Predicting relations between SOAP note sections: The value of incorporating a clinical information model

2023-04-14 · Source: Explosion · Developer tools and consulting for AI, Machine Learning and NLP - Explosion.ai · Field: Health & Wellbeing — Clinical Care & Medical Practice, Medical Devices & Health Technology, Health & Medical Research · Depth: Intermediate, quick

Summary

To support human annotation for predicting relations between SOAP note sections, a specific methodology was employed, focusing on "Assessment and Plan" subsections. Initially, 100 "Assessment and Plan" subsections were manually annotated using Prodigy. This initial manual effort provided the necessary data to fine-tune a spacy-transformers RoBERTa-base model. This model, originally pretrained on OntoNotes 5, was adapted for Named Entity Recognition (NER) tagging. The fine-tuning process specifically targeted both the "Assessment" and "Plan" sections, aiming to enhance the efficiency and accuracy of subsequent human annotation tasks by providing automated tagging capabilities.

Key takeaway

For NLP Engineers tasked with improving annotation efficiency for clinical notes, consider an iterative approach combining manual annotation with model fine-tuning. You should start with targeted manual annotation of a small dataset, like 100 SOAP note subsections, using tools such as Prodigy. Then, fine-tune a robust general-domain model, such as RoBERTa-base, on your specific clinical data to automate Named Entity Recognition for sections like "Assessment" and "Plan," significantly reducing subsequent manual effort.

Key insights

Fine-tuning a RoBERTa-base model on manually annotated clinical data improves NER for SOAP note sections.

Principles

Manual annotation seeds model training.
Domain-specific fine-tuning enhances NER.
Pretrained models adapt to clinical text.

Method

Manually annotate 100 "Assessment and Plan" subsections with Prodigy.

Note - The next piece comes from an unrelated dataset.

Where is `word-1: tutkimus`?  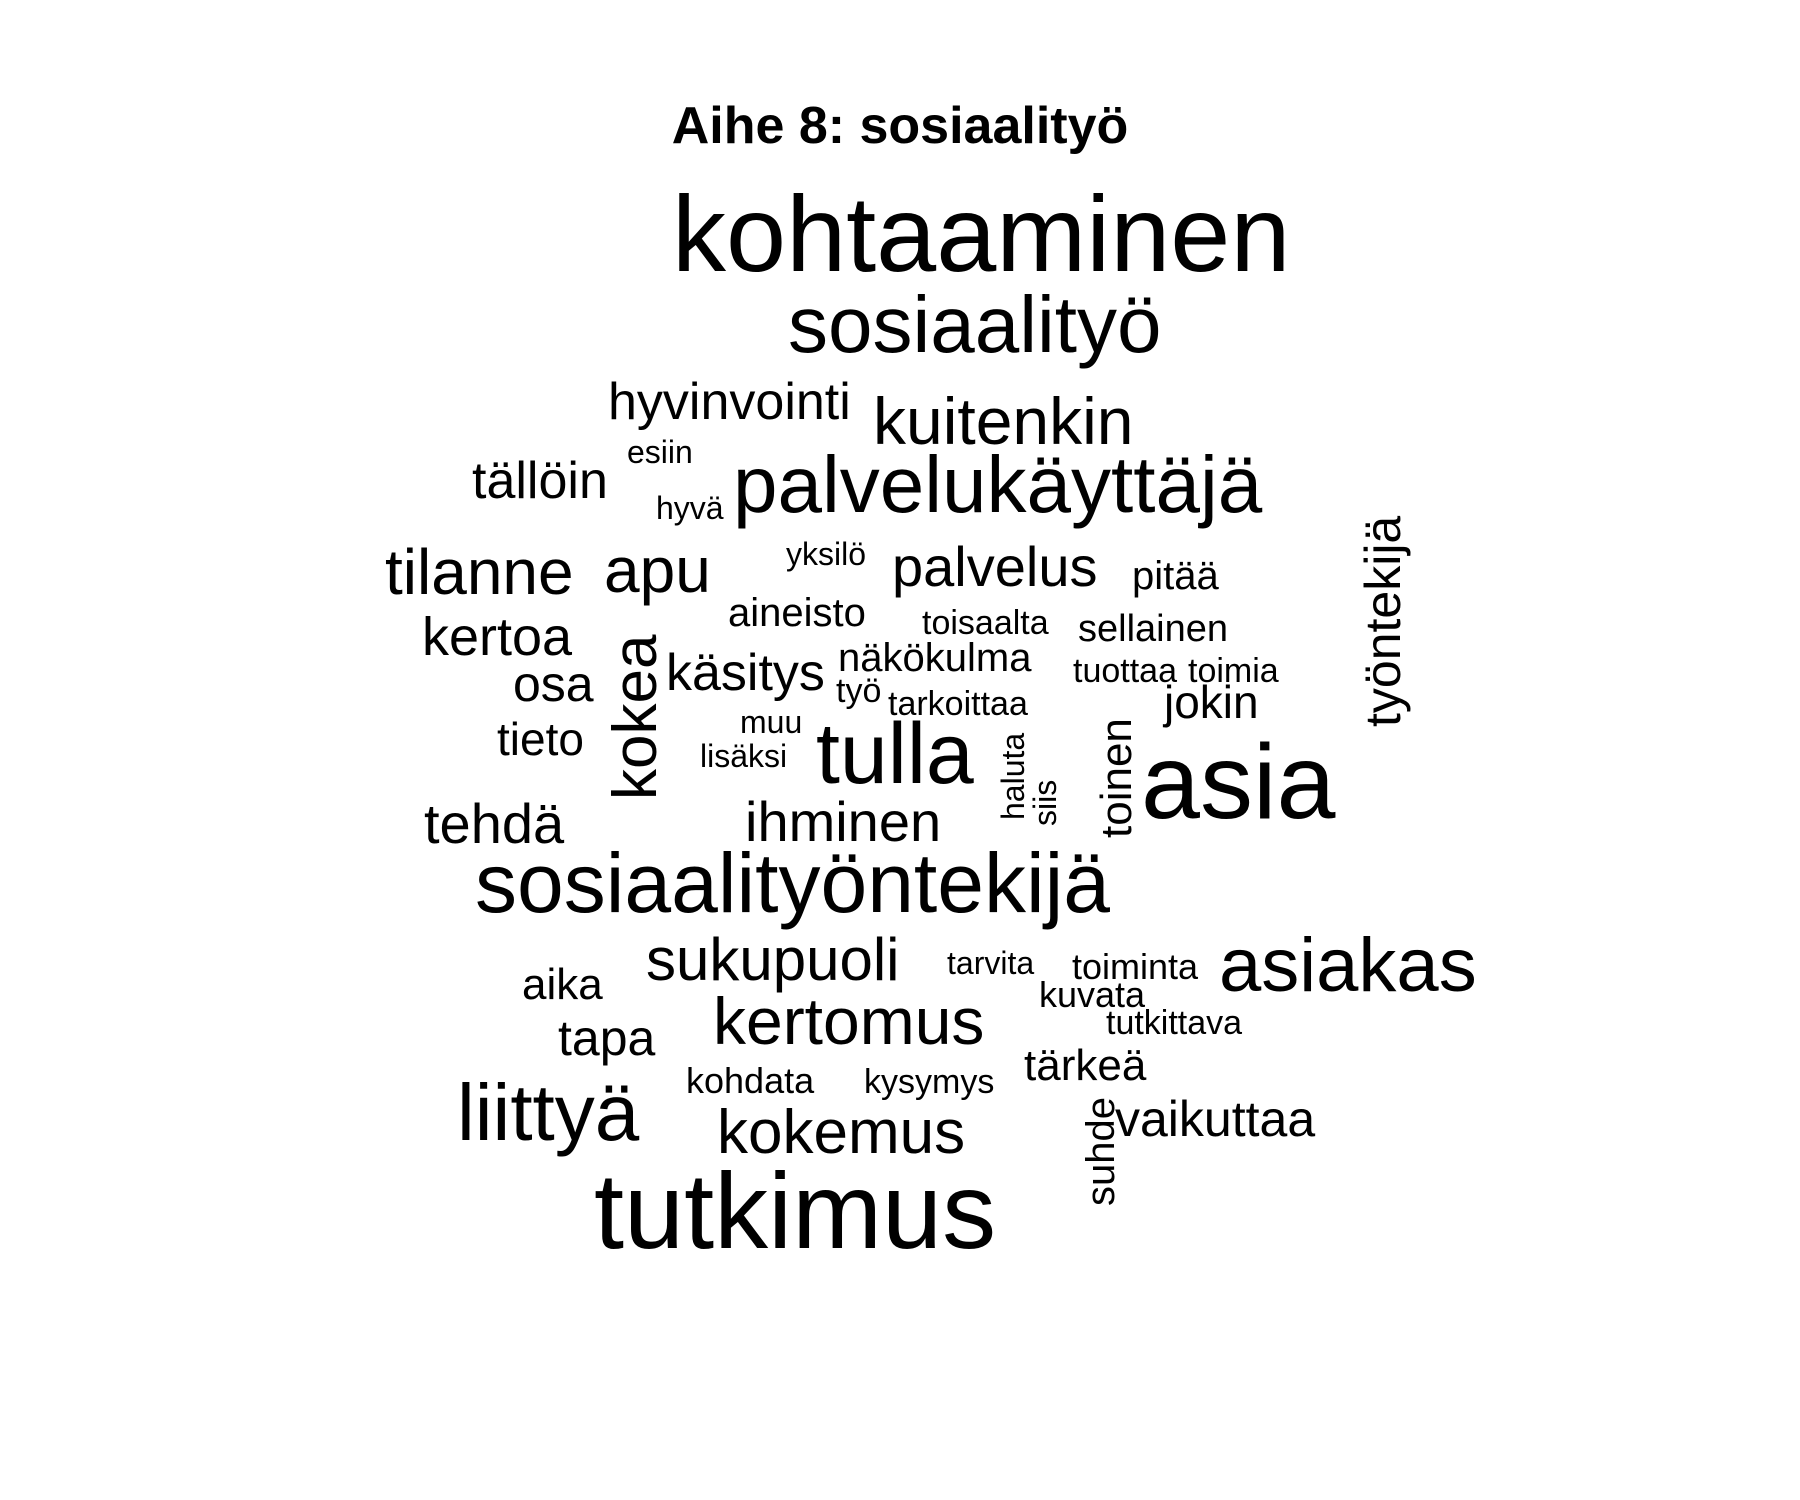
word-1: tutkimus is located at coordinates (795, 1210).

Fine-tune a spacy-transformers RoBERTa-base model (pretrained on OntoNotes 5) for NER tagging on "Assessment" and "Plan" sections.

In practice

Use Prodigy for initial clinical text annotation.
Apply RoBERTa-base for clinical NER tasks.
Fine-tune general models on specific subsections.

Topics

Clinical NLP
Named Entity Recognition
RoBERTa-base
SOAP Notes
Prodigy Annotation
Model Fine-tuning

Best for: AI Scientist, Machine Learning Engineer, NLP Engineer, Research Scientist

Related on AIssential

See Counsel's argued verdicts on the open AI decisions leaders are weighing →

Open in AIssential →

Editorial summary, takeaway, and curation by AIssential. Original article published by Explosion · Developer tools and consulting for AI, Machine Learning and NLP - Explosion.ai.